(Some lines)
****************************************
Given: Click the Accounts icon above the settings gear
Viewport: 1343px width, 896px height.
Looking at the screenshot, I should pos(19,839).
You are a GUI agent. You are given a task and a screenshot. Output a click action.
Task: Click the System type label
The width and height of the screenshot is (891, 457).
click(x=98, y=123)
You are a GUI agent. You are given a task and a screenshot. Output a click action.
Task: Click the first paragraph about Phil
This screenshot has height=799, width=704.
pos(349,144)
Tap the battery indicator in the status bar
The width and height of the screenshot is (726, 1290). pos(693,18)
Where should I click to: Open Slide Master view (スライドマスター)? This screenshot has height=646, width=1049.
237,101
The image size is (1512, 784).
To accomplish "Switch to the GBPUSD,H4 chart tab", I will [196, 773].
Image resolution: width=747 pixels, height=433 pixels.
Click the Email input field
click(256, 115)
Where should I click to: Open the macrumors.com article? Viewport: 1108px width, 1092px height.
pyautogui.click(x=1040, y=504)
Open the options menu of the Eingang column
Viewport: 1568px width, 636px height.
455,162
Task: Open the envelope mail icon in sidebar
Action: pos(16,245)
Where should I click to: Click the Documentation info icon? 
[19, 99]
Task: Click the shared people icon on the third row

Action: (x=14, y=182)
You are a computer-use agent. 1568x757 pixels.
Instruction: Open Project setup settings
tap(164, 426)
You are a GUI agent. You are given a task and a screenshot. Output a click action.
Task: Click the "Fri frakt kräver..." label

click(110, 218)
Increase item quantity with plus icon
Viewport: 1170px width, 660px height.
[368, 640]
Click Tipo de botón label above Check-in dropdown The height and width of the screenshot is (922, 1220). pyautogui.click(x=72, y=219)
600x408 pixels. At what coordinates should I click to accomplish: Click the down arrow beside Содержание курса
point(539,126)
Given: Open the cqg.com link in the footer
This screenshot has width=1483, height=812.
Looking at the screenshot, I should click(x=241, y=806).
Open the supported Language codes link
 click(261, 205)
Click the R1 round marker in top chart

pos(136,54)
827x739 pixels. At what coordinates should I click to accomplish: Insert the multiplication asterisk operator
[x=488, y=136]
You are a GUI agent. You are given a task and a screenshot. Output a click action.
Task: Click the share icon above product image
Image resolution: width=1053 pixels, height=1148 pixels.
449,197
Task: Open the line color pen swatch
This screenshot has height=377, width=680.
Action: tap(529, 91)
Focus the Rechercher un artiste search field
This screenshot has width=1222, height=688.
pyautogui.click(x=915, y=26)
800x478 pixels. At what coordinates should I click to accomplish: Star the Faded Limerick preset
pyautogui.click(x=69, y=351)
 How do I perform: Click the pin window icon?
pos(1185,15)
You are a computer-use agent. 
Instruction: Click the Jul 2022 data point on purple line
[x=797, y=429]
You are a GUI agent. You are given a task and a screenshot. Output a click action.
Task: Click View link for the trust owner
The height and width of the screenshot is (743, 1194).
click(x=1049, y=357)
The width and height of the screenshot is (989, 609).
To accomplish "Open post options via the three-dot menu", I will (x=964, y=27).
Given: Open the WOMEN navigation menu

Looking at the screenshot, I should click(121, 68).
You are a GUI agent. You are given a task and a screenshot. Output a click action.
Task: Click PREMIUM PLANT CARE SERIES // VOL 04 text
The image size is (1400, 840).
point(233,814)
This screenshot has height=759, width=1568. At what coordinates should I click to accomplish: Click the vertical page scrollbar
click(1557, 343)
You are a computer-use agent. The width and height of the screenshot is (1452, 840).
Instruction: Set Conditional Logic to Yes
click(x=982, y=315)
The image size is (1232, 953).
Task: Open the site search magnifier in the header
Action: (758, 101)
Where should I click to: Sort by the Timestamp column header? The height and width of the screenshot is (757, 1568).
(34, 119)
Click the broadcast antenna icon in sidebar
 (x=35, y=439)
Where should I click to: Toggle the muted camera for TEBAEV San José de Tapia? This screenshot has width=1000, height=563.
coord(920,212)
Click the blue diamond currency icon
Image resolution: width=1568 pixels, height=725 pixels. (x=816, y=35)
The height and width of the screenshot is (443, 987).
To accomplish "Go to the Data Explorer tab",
****************************************
* _DIRECTIONS FOR THIS TASK_: Pick out each line from the lines on this page that contains the string "above", and copy those lines. Case counts.

* _FINISHED EXERCISE_:
Given: Click the Accounts icon above the settings gear
Click Tipo de botón label above Check-in dropdown The height and width of the screenshot is (922, 1220). pyautogui.click(x=72, y=219)
Task: Click the share icon above product image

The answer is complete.